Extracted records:

════════════════

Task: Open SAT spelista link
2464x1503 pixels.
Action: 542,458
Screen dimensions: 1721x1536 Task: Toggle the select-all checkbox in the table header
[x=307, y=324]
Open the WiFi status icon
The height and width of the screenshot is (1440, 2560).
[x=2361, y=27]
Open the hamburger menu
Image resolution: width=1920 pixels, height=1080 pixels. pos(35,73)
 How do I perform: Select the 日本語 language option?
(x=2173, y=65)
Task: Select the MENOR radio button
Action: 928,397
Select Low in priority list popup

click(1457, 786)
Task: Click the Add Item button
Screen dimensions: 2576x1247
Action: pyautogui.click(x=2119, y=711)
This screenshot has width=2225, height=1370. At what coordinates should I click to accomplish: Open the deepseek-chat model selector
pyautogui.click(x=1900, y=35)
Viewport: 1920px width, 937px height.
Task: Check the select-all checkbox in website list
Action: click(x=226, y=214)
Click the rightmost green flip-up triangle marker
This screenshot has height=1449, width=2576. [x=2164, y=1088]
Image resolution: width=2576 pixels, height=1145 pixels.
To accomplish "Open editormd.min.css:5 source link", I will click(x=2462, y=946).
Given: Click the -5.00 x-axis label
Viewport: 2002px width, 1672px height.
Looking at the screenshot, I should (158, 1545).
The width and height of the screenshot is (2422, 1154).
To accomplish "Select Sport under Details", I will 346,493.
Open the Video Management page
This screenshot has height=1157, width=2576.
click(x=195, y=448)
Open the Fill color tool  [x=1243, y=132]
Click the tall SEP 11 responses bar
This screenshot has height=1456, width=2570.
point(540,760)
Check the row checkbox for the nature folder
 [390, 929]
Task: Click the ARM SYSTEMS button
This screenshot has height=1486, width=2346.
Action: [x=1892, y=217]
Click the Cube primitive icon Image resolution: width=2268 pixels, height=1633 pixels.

════════════════

Counting only lines that contain the word "will", how many are there in the records above? Give the number alone.

2